# Brief
An exact transcription of all the data is required; the pictures are to be left out.

BEGIN Provided data

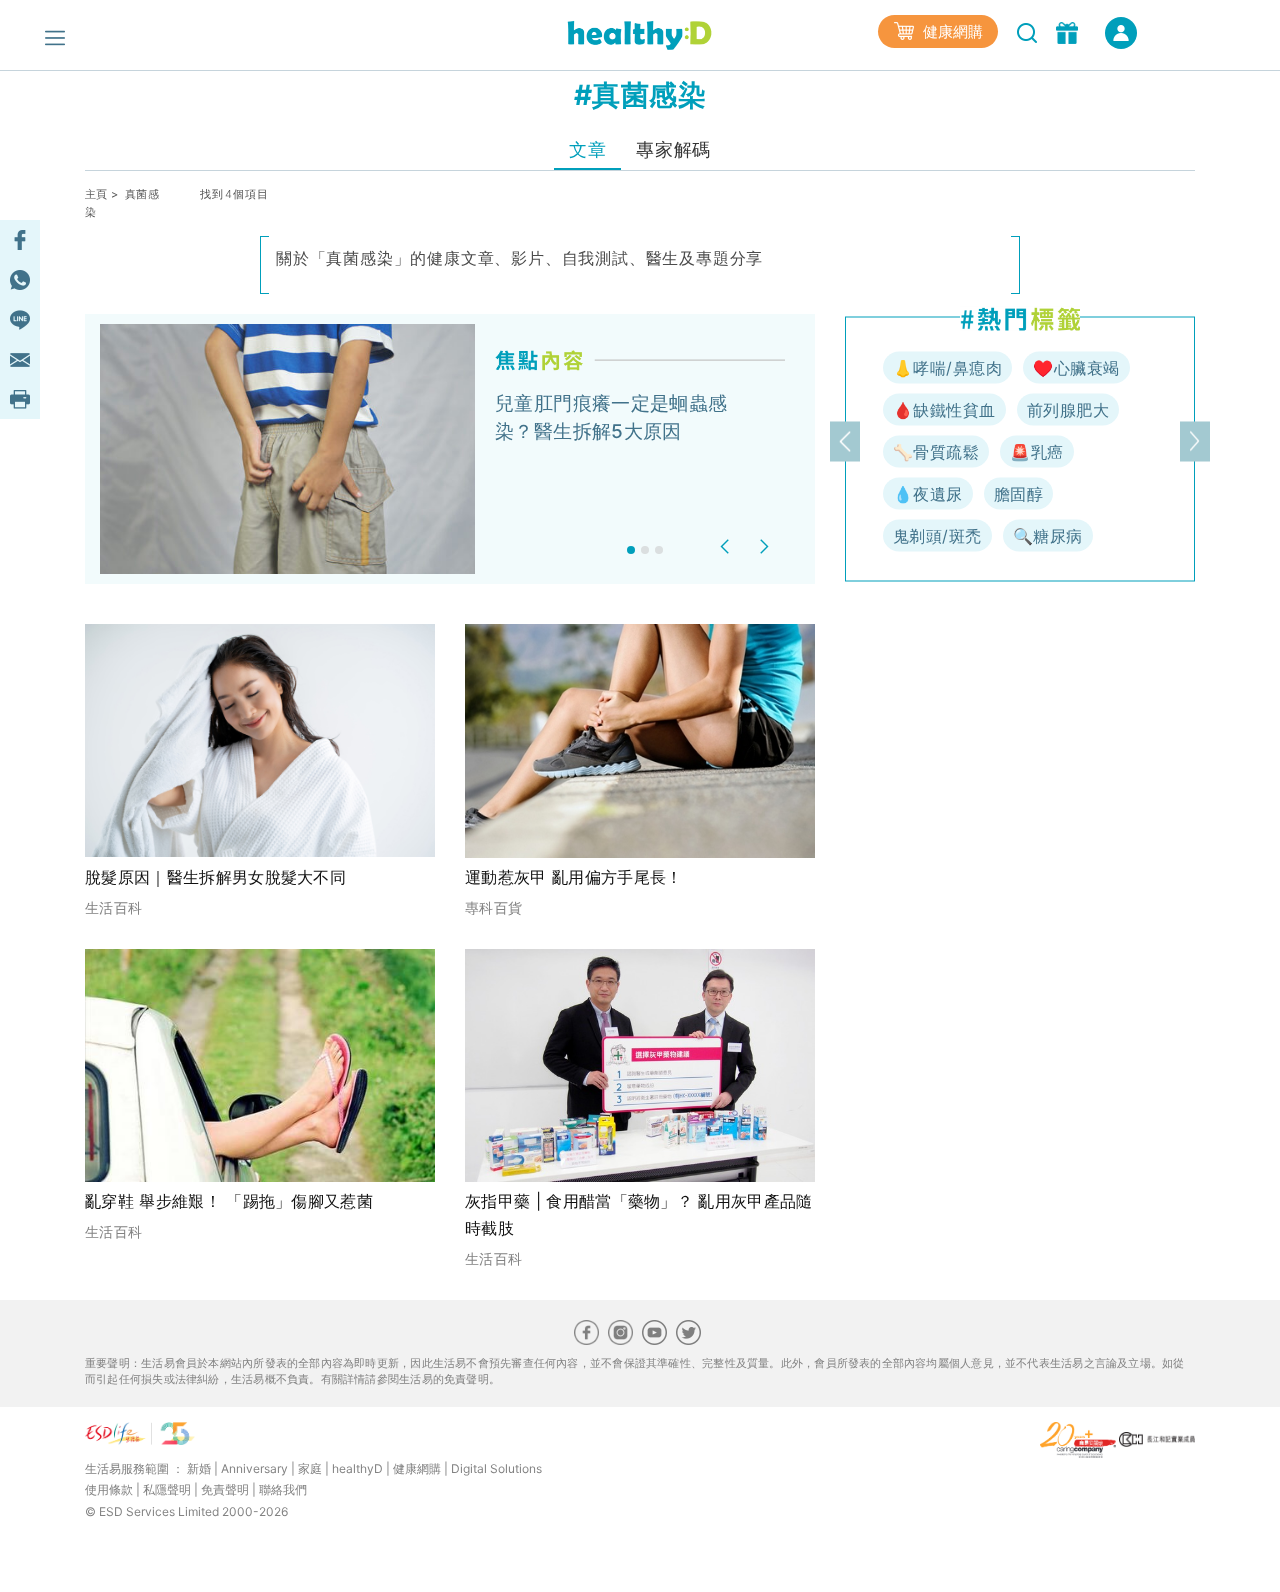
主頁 (96, 194)
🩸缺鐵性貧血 (944, 410)
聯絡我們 (283, 1489)
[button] (727, 546)
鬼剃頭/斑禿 (937, 536)
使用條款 (109, 1489)
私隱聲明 (167, 1489)
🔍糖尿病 (1048, 536)
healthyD (357, 1468)
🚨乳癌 (1036, 452)
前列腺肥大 (1068, 410)
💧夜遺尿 (928, 494)
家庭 (310, 1468)
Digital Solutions (496, 1468)
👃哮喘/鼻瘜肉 (947, 368)
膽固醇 (1018, 494)
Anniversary (254, 1468)
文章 (587, 149)
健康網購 (951, 31)
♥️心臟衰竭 (1076, 368)
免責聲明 (225, 1489)
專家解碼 (673, 149)
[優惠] (1069, 31)
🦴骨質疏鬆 (936, 452)
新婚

END Provided data

# Task solution
主頁 (96, 194)
🩸缺鐵性貧血 (944, 410)
聯絡我們 (283, 1489)
[button] (727, 546)
鬼剃頭/斑禿 (937, 536)
使用條款 (109, 1489)
私隱聲明 (167, 1489)
🔍糖尿病 (1048, 536)
healthyD (357, 1468)
🚨乳癌 (1036, 452)
前列腺肥大 (1068, 410)
💧夜遺尿 (928, 494)
家庭 (310, 1468)
Digital Solutions (496, 1468)
👃哮喘/鼻瘜肉 (947, 368)
膽固醇 (1018, 494)
Anniversary (254, 1468)
文章 (587, 149)
健康網購 (951, 31)
♥️心臟衰竭 (1076, 368)
免責聲明 (225, 1489)
專家解碼 (673, 149)
[優惠] (1069, 31)
🦴骨質疏鬆 (936, 452)
新婚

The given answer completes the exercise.